• _What you need to do_: Identify all lines in the data containing the string "agent". Copy them out.

##### Provided information #####

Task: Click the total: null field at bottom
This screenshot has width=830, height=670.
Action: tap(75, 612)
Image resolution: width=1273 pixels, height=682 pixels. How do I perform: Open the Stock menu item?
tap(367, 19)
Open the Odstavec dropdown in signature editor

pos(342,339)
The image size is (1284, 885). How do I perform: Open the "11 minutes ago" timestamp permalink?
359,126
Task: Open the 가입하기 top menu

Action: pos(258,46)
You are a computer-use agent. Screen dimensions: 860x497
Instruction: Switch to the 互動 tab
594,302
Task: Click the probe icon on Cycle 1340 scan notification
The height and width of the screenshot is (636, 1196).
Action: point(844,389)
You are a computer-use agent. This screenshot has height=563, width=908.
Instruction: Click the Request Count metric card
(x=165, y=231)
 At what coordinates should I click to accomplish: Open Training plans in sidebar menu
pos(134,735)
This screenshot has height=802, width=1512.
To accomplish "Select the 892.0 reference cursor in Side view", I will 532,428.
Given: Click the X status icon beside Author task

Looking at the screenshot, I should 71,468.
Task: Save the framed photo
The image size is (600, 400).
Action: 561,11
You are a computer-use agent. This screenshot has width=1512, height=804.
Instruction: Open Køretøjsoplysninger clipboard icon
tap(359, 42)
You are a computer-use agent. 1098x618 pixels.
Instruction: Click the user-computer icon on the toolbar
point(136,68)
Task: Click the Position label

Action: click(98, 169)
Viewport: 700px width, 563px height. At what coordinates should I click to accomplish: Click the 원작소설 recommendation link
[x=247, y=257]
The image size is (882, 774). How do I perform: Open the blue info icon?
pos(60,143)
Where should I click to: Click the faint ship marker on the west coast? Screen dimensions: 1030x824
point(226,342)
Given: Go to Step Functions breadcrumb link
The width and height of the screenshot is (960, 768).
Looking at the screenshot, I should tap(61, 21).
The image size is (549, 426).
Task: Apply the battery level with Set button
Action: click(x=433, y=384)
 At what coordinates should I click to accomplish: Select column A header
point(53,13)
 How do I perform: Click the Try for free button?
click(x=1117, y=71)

#####

• _Output_:
You are a computer-use agent. Screen dimensions: 860x497
You are a computer-use agent. This screenshot has height=563, width=908.
You are a computer-use agent. This screenshot has width=1512, height=804.
You are a computer-use agent. 1098x618 pixels.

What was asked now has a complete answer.